Die Risiken für die Euro-Rettung laufen aus dem Ruder. Zunächst wurde versprochen, dass die maximalen Risiken Deutschlands durch den EFSF-Fond auf 211 Milliarden Euro beschränkt seien. Jetzt sind es durch die Zusammenlegung der beiden Rettungsfonds schon 420 Milliarden Euro und auch dabei wird es wohl nicht bleiben.

Doch die bisher besprochenen Haftungen durch den Bankenrettungsfond und die beiden Euro-Rettungsschirme sind noch lange nicht alles, was auf Deutschland an Haftung zukommt. Nicht viel gravierender sind die explodierenden Bundesbankkredite an die Pleite-Länder.

Bundesbankkredite
Ein weiterer Faktor für Risiken beim Euro für uns sind die Bundesbankkredite an die Schwellenländer, die über das TARGET-System ständig weiter aufgebläht werden. Das TARGET-System (Abkürzung für: Trans-European Automated Real Time Gross Settlement Express Transfers) ist ein Clearingsystem, das eigentlich dazu dient, Überweisungen innerhalb des Euro-Raumes von einem Land zu einem anderen Land zu ermöglichen und die Beträge unter den Banken mit der EZB zu verrechnen. Bis Mitte 2007 gab es damit auch kein Problem und die Salden zwischen den einzelnen Ländern und deren Notenbanken waren annähernd ausgeglichen. Doch im Zuge der sich anbahnenden Finanzkrise 2008 glichen die Euro-Schwachwährungsländer zunehmend die Salden nicht mehr aus und bauten über das TARGET-System Schulden bei der Deutschen Bundesbank auf.

Hier baut sich eine zunehmend größere Zeitbombe auf.
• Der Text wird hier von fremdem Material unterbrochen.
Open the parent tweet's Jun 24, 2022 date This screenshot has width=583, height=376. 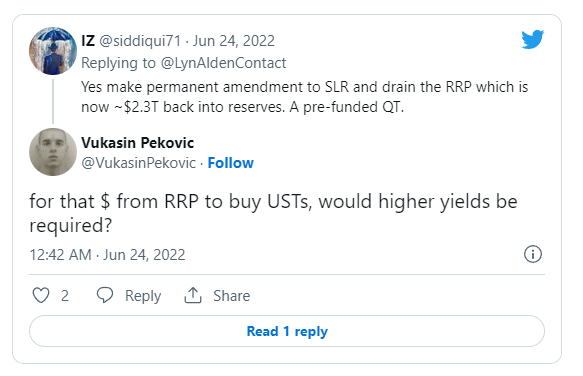point(233,41)
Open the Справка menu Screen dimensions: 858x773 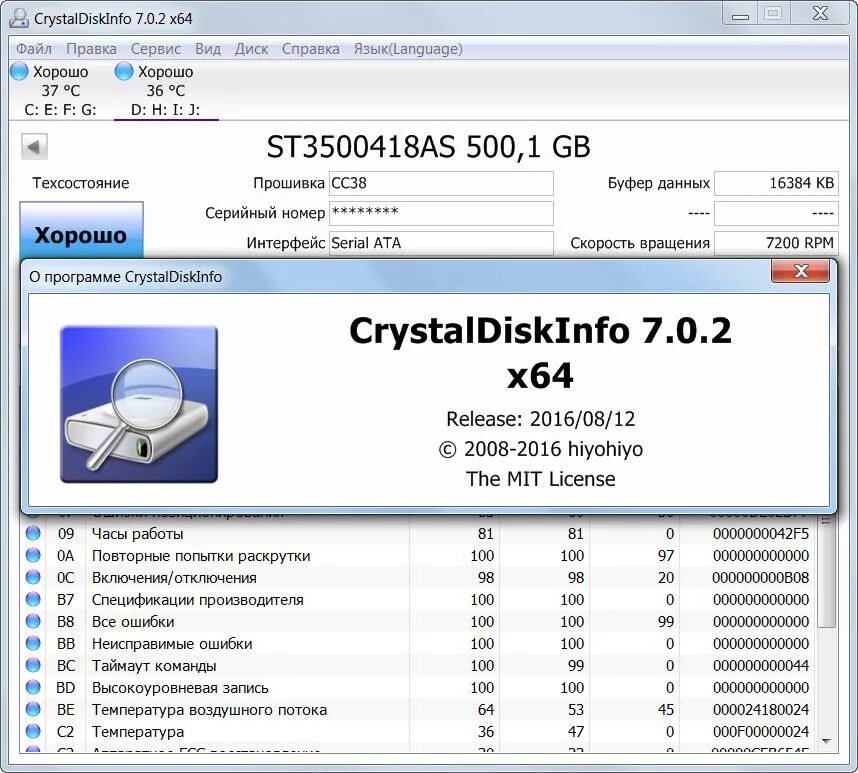[x=310, y=48]
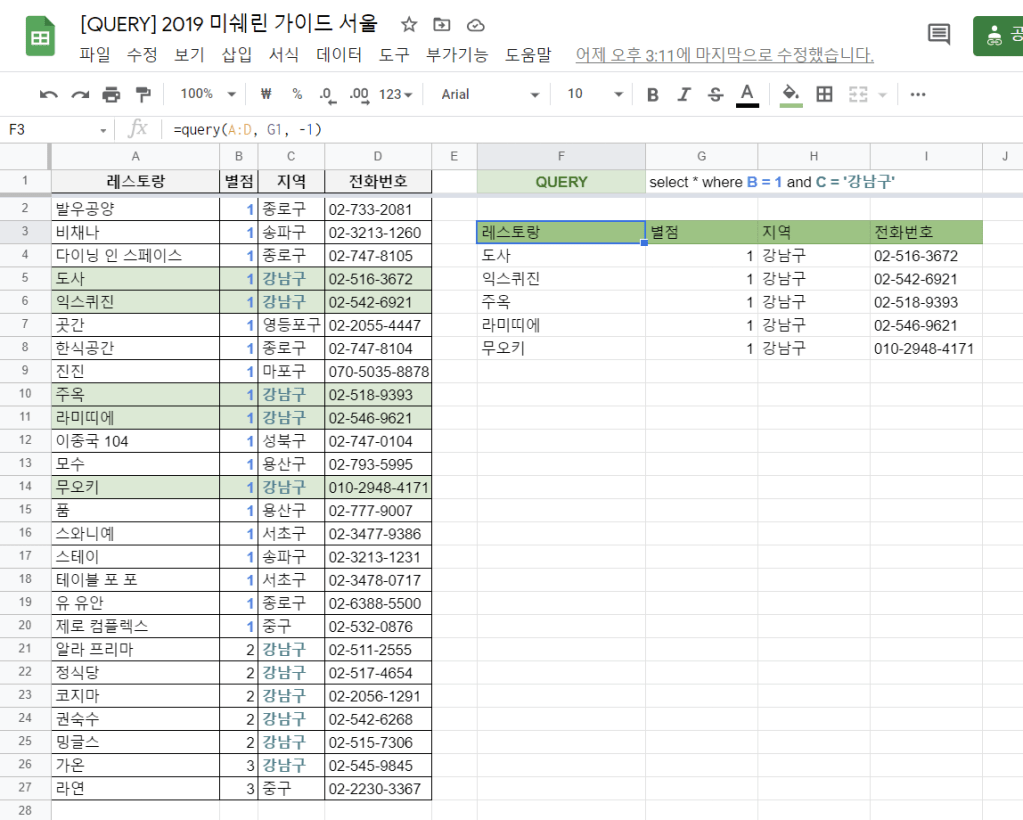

Allein Spanien und Italien haben demnach im Jahr 2017 einen Gesamtstand an Verbindlichkeiten in Höhe von fast 800 Milliarden Euro kumuliert. Ende 2017 waren es sogar schon über 900 Milliarden Euro.

Das Problem dabei ist, dass bei einem Scheitern des Euros die Deutsche Bundesbank – und damit der deutsche Staat und dessen Steuerzahler – auf einem gewaltigen Schuldenberg sitzen bleiben. Zwar wird dieses Risiko offiziell bestritten, doch kann niemand richtig erklären, wie bei einem Zerfall des Euros diese Bundesbank-Schulden ausgeglichen werden sollen.

Die Argumentation und Warnung von Professor Dr. Hans-Werner Sinn ist da deutlich einleuchtender. Wenn der völlige Zerfall des Euros tatsächlich kommen sollte und deshalb alle Rettungsfonds greifen, haftet Deutschland mit über eine Billionen Euro.